Dataset content -
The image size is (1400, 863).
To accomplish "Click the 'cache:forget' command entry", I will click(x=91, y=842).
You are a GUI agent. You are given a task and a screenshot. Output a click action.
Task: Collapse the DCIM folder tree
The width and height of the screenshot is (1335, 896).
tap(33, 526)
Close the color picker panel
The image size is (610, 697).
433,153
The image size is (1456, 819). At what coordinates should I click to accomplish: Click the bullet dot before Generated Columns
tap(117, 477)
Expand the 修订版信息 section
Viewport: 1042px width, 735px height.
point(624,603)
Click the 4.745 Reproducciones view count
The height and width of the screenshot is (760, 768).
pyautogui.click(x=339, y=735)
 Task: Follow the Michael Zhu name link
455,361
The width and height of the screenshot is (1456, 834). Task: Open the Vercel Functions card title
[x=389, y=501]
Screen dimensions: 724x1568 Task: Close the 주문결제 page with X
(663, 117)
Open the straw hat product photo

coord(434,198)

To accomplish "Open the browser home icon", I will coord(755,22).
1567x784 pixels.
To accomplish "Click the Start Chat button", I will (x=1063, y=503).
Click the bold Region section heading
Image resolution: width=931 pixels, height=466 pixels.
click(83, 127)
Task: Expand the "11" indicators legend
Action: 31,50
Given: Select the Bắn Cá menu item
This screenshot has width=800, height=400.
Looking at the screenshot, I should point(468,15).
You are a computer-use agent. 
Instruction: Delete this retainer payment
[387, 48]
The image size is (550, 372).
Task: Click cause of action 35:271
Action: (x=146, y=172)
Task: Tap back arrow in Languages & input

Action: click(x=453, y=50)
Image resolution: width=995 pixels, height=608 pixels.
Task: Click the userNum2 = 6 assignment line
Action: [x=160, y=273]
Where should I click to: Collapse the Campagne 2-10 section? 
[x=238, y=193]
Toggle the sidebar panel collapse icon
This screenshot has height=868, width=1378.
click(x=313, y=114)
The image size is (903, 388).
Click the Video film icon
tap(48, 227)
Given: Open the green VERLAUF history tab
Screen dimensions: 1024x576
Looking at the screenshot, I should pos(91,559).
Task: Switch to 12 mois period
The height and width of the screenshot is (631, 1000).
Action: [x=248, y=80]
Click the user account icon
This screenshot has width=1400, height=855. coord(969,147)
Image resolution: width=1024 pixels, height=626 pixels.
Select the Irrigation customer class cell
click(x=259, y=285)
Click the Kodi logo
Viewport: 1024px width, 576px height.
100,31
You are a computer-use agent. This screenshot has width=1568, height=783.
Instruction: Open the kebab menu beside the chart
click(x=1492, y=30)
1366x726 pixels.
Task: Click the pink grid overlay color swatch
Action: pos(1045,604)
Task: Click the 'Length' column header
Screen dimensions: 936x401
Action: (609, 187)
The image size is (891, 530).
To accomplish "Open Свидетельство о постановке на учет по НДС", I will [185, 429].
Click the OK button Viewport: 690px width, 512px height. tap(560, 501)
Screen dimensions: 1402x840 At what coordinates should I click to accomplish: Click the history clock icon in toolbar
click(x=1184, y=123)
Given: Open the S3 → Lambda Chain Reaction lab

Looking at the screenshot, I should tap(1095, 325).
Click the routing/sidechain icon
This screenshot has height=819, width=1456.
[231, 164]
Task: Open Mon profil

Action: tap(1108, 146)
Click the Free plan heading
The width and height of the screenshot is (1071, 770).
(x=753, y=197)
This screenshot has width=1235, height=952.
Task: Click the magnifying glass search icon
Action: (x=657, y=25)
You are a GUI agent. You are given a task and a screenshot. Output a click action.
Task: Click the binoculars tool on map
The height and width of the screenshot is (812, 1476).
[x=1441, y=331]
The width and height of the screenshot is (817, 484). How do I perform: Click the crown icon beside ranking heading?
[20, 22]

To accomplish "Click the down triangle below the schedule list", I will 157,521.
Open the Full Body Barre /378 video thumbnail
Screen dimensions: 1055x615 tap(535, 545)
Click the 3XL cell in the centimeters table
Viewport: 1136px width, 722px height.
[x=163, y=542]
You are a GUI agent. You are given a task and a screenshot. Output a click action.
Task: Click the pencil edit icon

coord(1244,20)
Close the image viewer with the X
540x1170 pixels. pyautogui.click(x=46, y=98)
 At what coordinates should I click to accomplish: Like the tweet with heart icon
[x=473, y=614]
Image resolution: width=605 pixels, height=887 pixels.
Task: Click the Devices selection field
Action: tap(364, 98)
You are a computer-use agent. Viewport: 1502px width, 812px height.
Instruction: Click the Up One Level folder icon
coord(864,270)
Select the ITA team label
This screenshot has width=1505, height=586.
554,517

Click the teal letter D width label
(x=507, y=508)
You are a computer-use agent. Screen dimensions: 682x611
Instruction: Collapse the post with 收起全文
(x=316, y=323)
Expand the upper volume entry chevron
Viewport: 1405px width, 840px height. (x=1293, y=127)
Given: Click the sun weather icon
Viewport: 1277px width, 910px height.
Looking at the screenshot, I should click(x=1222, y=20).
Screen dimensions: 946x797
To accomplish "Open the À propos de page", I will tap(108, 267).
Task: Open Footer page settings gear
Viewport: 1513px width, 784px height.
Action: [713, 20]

Exercise directions - Copy out the whole listing above, every line, word for word.

Solution below -
The image size is (1400, 863).
To accomplish "Click the 'cache:forget' command entry", I will click(x=91, y=842).
You are a GUI agent. You are given a task and a screenshot. Output a click action.
Task: Collapse the DCIM folder tree
The width and height of the screenshot is (1335, 896).
tap(33, 526)
Close the color picker panel
The image size is (610, 697).
433,153
The image size is (1456, 819). At what coordinates should I click to accomplish: Click the bullet dot before Generated Columns
tap(117, 477)
Expand the 修订版信息 section
Viewport: 1042px width, 735px height.
point(624,603)
Click the 4.745 Reproducciones view count
The height and width of the screenshot is (760, 768).
pyautogui.click(x=339, y=735)
 Task: Follow the Michael Zhu name link
455,361
The width and height of the screenshot is (1456, 834). Task: Open the Vercel Functions card title
[x=389, y=501]
Screen dimensions: 724x1568 Task: Close the 주문결제 page with X
(663, 117)
Open the straw hat product photo

coord(434,198)

To accomplish "Open the browser home icon", I will coord(755,22).
1567x784 pixels.
To accomplish "Click the Start Chat button", I will (x=1063, y=503).
Click the bold Region section heading
Image resolution: width=931 pixels, height=466 pixels.
click(83, 127)
Task: Expand the "11" indicators legend
Action: 31,50
Given: Select the Bắn Cá menu item
This screenshot has width=800, height=400.
Looking at the screenshot, I should point(468,15).
You are a computer-use agent. 
Instruction: Delete this retainer payment
[387, 48]
The image size is (550, 372).
Task: Click cause of action 35:271
Action: (x=146, y=172)
Task: Tap back arrow in Languages & input

Action: click(x=453, y=50)
Image resolution: width=995 pixels, height=608 pixels.
Task: Click the userNum2 = 6 assignment line
Action: [x=160, y=273]
Where should I click to: Collapse the Campagne 2-10 section? 
[x=238, y=193]
Toggle the sidebar panel collapse icon
This screenshot has height=868, width=1378.
click(x=313, y=114)
The image size is (903, 388).
Click the Video film icon
tap(48, 227)
Given: Open the green VERLAUF history tab
Screen dimensions: 1024x576
Looking at the screenshot, I should pos(91,559).
Task: Switch to 12 mois period
The height and width of the screenshot is (631, 1000).
Action: [x=248, y=80]
Click the user account icon
This screenshot has width=1400, height=855. coord(969,147)
Image resolution: width=1024 pixels, height=626 pixels.
Select the Irrigation customer class cell
click(x=259, y=285)
Click the Kodi logo
Viewport: 1024px width, 576px height.
100,31
You are a computer-use agent. This screenshot has width=1568, height=783.
Instruction: Open the kebab menu beside the chart
click(x=1492, y=30)
1366x726 pixels.
Task: Click the pink grid overlay color swatch
Action: pos(1045,604)
Task: Click the 'Length' column header
Screen dimensions: 936x401
Action: (609, 187)
The image size is (891, 530).
To accomplish "Open Свидетельство о постановке на учет по НДС", I will [185, 429].
Click the OK button Viewport: 690px width, 512px height. tap(560, 501)
Screen dimensions: 1402x840 At what coordinates should I click to accomplish: Click the history clock icon in toolbar
click(x=1184, y=123)
Given: Open the S3 → Lambda Chain Reaction lab

Looking at the screenshot, I should tap(1095, 325).
Click the routing/sidechain icon
This screenshot has height=819, width=1456.
[231, 164]
Task: Open Mon profil

Action: tap(1108, 146)
Click the Free plan heading
The width and height of the screenshot is (1071, 770).
(x=753, y=197)
This screenshot has width=1235, height=952.
Task: Click the magnifying glass search icon
Action: (x=657, y=25)
You are a GUI agent. You are given a task and a screenshot. Output a click action.
Task: Click the binoculars tool on map
The height and width of the screenshot is (812, 1476).
[x=1441, y=331]
The width and height of the screenshot is (817, 484). How do I perform: Click the crown icon beside ranking heading?
[20, 22]

To accomplish "Click the down triangle below the schedule list", I will 157,521.
Open the Full Body Barre /378 video thumbnail
Screen dimensions: 1055x615 tap(535, 545)
Click the 3XL cell in the centimeters table
Viewport: 1136px width, 722px height.
[x=163, y=542]
You are a GUI agent. You are given a task and a screenshot. Output a click action.
Task: Click the pencil edit icon

coord(1244,20)
Close the image viewer with the X
540x1170 pixels. pyautogui.click(x=46, y=98)
 At what coordinates should I click to accomplish: Like the tweet with heart icon
[x=473, y=614]
Image resolution: width=605 pixels, height=887 pixels.
Task: Click the Devices selection field
Action: tap(364, 98)
You are a computer-use agent. Viewport: 1502px width, 812px height.
Instruction: Click the Up One Level folder icon
coord(864,270)
Select the ITA team label
This screenshot has width=1505, height=586.
554,517

Click the teal letter D width label
(x=507, y=508)
You are a computer-use agent. Screen dimensions: 682x611
Instruction: Collapse the post with 收起全文
(x=316, y=323)
Expand the upper volume entry chevron
Viewport: 1405px width, 840px height. (x=1293, y=127)
Given: Click the sun weather icon
Viewport: 1277px width, 910px height.
Looking at the screenshot, I should click(x=1222, y=20).
Screen dimensions: 946x797
To accomplish "Open the À propos de page", I will tap(108, 267).
Task: Open Footer page settings gear
Viewport: 1513px width, 784px height.
Action: [713, 20]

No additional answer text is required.